■ **About this task**
Only the lines from the one that contains "1568x417 pixels." through the last line of the records should appear, each printed exactly as it is.
════════════════
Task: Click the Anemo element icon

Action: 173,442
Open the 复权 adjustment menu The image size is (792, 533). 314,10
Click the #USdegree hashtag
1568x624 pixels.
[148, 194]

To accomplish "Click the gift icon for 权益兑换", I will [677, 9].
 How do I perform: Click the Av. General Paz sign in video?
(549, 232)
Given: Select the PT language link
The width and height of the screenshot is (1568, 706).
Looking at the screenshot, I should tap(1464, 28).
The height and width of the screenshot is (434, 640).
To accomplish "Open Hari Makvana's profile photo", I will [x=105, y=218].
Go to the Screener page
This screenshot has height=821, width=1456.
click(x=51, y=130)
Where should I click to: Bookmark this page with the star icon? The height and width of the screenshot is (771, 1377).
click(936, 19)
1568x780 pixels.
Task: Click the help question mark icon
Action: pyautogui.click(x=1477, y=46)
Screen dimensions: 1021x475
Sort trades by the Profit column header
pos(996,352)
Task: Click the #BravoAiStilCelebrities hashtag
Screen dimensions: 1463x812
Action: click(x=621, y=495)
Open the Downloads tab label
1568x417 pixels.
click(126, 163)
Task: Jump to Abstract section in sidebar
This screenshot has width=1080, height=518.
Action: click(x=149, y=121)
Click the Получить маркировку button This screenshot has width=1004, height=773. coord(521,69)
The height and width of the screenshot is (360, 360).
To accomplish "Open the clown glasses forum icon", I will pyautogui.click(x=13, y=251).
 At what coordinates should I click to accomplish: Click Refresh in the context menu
════════════════
■ **Answer box**
1568x417 pixels.
click(126, 163)
Task: Jump to Abstract section in sidebar
This screenshot has width=1080, height=518.
Action: click(x=149, y=121)
Click the Получить маркировку button This screenshot has width=1004, height=773. coord(521,69)
The height and width of the screenshot is (360, 360).
To accomplish "Open the clown glasses forum icon", I will pyautogui.click(x=13, y=251).
 At what coordinates should I click to accomplish: Click Refresh in the context menu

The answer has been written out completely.